Investigation and treatment of carbon pollution in LiZn ferrite ceramics prepared by spark plasma sintering

Abstract

In this study, lithium–zinc ferrite (LZF) ceramics were prepared by spark plasma sintering. Problem of carbon pollution was effectively resolved by annealing decarburization, formation of BN-coated carbon paper, and formation of protective layer of different metal foils (Ti, Mo, W, and Ta). The effects of carbon pollution and different protective layers on microstructure and dielectric and magnetic properties of LZF ceramics were studied comprehensively. Results reveal that annealing decarburization and BN-coated carbon paper could significantly improve resistance and saturation magnetization (Ms) of LZF, while real part of dielectric constant (ε′) and dielectric loss (tanδ) were significantly reduced. X-ray diffraction patterns indicate that all selected protective layers can provide good spinel-phase LZF ceramics. The utilization of metallic foil as protective layer can effectively reduce carburization, improve the resistance of LZF ceramics, and reduce ε′ and tanδ values.
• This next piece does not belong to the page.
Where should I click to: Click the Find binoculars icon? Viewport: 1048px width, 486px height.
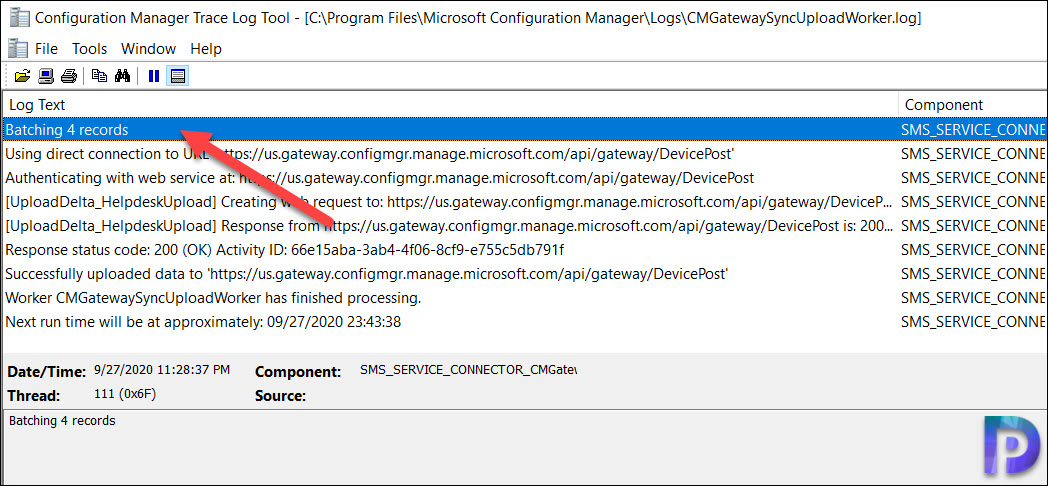coord(122,76)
X-ray photoemission spectroscopy and Raman spectroscopy results reveal that cations with the highest valence state replace Fe3+ at B-site. The use of metal foil protective layer leads to the infiltration of metal ions into LZF lattice, leading to the increase in the lattice constant and decrease in the Ms value. This study deepens the understanding of carburization during SPS, providing a reference scheme for future applications.